The quality indicators are supposed to reflect the performance of a facility viz. a given aspect of quality. The reliability of each QI is actually a function of the reliability of the constituent data elements.  Even if the QI is composed of ordinal data elements (e.g. level of dependence in mobility), the QI definition of the numerator is based upon a specific "cut-point" which results in a dichotomous variable. Thus, in most instances the inter-rater reliability of a QI measured across numerous patients in a facility will be lower than that of most of the constituent elements, particularly if these are ordinal measures. Kappa statistics were calculated for all constituent data elements for each of the 22 QI's as well as for each QI for each facility in the study.
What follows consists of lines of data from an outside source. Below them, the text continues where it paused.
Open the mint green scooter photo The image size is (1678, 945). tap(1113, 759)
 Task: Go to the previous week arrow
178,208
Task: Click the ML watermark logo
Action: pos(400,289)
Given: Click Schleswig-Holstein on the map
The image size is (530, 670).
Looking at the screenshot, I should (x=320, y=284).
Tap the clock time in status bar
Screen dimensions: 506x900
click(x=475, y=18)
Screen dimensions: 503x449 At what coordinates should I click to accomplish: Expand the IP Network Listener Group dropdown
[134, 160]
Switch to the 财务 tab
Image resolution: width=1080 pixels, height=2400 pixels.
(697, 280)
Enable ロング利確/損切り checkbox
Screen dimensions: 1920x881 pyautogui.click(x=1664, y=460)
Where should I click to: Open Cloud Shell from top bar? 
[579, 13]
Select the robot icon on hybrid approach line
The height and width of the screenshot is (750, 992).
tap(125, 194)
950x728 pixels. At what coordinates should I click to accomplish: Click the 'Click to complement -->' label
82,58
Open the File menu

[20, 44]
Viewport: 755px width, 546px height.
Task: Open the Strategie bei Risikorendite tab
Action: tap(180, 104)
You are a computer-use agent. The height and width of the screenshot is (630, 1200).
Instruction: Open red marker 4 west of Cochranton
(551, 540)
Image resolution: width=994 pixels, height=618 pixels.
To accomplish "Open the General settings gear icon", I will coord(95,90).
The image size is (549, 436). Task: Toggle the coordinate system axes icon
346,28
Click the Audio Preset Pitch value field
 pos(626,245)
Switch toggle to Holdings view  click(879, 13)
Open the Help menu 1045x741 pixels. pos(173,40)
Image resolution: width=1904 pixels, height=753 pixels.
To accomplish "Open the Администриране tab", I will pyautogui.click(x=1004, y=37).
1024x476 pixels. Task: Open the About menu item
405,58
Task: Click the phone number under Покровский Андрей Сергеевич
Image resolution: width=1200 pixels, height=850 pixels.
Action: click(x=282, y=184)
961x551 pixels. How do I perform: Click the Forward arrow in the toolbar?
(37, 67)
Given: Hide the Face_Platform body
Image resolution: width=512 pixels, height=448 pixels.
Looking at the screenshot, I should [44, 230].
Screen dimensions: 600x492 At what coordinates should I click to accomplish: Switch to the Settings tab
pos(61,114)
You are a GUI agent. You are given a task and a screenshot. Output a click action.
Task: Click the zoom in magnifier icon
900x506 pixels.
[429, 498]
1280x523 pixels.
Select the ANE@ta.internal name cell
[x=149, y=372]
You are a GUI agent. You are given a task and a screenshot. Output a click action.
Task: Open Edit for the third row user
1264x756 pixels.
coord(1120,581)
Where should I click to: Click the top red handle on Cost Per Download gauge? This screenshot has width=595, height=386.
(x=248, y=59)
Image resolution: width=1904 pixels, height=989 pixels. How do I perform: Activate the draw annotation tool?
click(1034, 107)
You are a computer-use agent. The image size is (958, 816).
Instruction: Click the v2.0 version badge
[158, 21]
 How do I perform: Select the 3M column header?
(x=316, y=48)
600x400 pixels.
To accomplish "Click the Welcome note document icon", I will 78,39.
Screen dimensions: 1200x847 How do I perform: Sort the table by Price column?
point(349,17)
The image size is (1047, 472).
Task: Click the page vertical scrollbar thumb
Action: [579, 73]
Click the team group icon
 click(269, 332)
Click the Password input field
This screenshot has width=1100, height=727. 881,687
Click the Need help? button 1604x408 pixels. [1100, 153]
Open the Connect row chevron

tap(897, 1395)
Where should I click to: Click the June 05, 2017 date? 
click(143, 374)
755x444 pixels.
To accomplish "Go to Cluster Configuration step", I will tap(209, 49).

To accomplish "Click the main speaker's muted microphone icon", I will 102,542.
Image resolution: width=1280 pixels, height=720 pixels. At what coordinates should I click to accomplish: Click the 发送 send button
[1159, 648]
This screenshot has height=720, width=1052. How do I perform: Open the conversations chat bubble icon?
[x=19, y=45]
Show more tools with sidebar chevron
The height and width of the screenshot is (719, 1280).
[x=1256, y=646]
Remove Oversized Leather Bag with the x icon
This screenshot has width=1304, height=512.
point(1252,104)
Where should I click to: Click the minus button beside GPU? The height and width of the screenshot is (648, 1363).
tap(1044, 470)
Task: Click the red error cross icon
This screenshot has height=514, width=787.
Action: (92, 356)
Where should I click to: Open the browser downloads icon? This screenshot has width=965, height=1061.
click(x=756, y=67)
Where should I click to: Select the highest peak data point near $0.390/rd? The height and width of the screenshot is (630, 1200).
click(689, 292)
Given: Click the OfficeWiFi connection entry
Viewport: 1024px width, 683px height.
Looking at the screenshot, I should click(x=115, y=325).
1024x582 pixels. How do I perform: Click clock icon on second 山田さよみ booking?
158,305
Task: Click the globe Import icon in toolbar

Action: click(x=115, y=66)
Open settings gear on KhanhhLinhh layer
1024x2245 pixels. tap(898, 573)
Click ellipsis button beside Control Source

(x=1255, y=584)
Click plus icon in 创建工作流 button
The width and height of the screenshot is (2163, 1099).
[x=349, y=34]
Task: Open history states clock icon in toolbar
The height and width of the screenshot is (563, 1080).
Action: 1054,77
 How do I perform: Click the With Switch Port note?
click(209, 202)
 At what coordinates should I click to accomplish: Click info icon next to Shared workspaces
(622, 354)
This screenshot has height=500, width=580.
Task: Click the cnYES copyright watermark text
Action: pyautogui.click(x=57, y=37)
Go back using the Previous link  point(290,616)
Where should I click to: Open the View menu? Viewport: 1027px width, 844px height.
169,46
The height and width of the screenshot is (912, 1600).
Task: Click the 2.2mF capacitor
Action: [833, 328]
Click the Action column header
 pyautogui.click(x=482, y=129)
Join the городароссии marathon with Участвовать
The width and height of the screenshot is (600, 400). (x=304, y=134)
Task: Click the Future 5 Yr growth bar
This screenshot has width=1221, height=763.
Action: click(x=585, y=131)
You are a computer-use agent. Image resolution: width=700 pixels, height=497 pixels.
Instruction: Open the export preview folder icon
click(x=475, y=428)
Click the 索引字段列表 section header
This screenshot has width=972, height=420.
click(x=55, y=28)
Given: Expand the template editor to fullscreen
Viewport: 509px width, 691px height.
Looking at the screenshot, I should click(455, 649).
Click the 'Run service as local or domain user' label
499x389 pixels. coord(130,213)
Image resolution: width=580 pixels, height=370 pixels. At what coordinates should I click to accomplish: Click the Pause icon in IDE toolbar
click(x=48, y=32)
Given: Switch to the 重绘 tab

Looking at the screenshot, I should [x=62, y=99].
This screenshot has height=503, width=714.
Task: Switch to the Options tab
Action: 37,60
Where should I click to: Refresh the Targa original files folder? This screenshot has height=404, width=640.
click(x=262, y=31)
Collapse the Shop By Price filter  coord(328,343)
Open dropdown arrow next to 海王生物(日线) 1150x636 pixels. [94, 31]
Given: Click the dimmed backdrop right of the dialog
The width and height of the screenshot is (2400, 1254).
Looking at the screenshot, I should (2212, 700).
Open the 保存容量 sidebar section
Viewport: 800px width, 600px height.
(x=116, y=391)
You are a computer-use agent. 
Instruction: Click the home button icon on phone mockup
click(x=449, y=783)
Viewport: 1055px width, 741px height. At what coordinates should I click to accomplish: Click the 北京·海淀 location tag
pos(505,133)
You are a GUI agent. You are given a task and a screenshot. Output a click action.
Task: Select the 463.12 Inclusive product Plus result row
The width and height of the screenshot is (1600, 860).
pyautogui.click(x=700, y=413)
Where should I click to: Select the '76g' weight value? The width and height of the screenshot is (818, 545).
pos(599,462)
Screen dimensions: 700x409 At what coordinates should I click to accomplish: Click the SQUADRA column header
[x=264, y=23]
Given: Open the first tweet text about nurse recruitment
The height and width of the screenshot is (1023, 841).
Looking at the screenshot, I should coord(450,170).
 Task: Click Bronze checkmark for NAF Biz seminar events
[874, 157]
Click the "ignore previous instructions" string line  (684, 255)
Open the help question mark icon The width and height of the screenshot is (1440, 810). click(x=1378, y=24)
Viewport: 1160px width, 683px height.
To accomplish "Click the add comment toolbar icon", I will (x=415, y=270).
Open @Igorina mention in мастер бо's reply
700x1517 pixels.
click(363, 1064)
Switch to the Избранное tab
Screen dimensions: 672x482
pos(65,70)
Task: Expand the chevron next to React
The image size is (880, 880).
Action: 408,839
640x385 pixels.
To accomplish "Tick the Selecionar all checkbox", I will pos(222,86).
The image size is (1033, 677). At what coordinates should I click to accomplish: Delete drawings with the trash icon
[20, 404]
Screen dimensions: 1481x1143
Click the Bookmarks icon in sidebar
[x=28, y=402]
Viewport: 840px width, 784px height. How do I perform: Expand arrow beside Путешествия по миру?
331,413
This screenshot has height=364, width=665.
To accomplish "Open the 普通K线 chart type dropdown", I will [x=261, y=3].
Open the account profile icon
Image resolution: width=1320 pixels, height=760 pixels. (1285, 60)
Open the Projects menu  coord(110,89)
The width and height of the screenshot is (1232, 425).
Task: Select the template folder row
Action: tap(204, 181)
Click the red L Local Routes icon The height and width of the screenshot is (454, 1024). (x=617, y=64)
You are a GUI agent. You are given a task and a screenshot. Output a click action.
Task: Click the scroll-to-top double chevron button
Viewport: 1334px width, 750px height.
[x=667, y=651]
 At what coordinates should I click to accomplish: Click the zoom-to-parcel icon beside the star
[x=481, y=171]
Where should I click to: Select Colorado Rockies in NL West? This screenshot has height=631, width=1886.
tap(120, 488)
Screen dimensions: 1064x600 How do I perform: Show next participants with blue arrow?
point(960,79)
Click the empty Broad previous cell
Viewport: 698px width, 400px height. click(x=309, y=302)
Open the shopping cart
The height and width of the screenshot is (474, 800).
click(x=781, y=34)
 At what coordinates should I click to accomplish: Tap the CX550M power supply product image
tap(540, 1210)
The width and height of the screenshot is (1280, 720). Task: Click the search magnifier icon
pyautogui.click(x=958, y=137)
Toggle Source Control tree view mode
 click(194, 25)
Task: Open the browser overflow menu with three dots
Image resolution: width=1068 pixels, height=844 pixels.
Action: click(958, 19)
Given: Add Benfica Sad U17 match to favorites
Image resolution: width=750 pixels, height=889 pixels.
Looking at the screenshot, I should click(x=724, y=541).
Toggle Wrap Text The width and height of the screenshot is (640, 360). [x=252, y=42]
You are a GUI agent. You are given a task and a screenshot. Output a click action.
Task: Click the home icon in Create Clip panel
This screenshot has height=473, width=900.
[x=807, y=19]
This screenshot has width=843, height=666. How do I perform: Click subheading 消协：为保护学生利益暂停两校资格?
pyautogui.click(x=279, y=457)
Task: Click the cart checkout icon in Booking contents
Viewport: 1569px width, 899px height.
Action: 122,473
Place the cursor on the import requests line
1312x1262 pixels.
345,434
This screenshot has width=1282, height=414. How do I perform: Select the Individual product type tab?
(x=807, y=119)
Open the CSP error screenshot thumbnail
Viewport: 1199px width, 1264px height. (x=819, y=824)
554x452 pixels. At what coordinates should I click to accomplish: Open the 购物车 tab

By convention, a Kappa statistics that is .70 or higher is excellent whereas a Kappa statistic that is less than .4 is considered unacceptable and levels in between are acceptable. We apply these conventions in our interpretation of the inter-rater reliability data, both of the individual MDS data elements as well as the composite, dichotomous Quality Indicators. The number of pairs of observations per facility is between 25 and 30. This number of observations yields a fairly stable estimate of inter-rater reliability to characterize the facility, given that the observations are representative of the residents and nurse raters in the facility and conditional on the relative prevalence and distribution of the condition (e.g. dementia or pain) in the facility. In some instances, restrictions on the residents included in the denominator of a QI results in reducing the number of paired comparisons within a facility. We set an arbitrary minimum number of paired cases needed to calculate the Kappa statistic at 5. The confidence interval around an estimate of the Kappa is a function of the absolute percentage agreement, the prevalence, or variance, of the condition as well as the number of pairs being compared. Holding constant the prevalence and agreement rate, the size of the confidence interval is primarily related to the number of observations. For a facility with 30 paired observations, the approximate 95% confidence interval is +/- .25 whereas for only 5 observations it is +/- .65. This lower threshold was almost never reached for any of the participating facilities. Since most measures in almost all facilities were based upon 25 or more residents, the results section doesn't present confidence intervals, preferring to provide information on the prevalence of the condition.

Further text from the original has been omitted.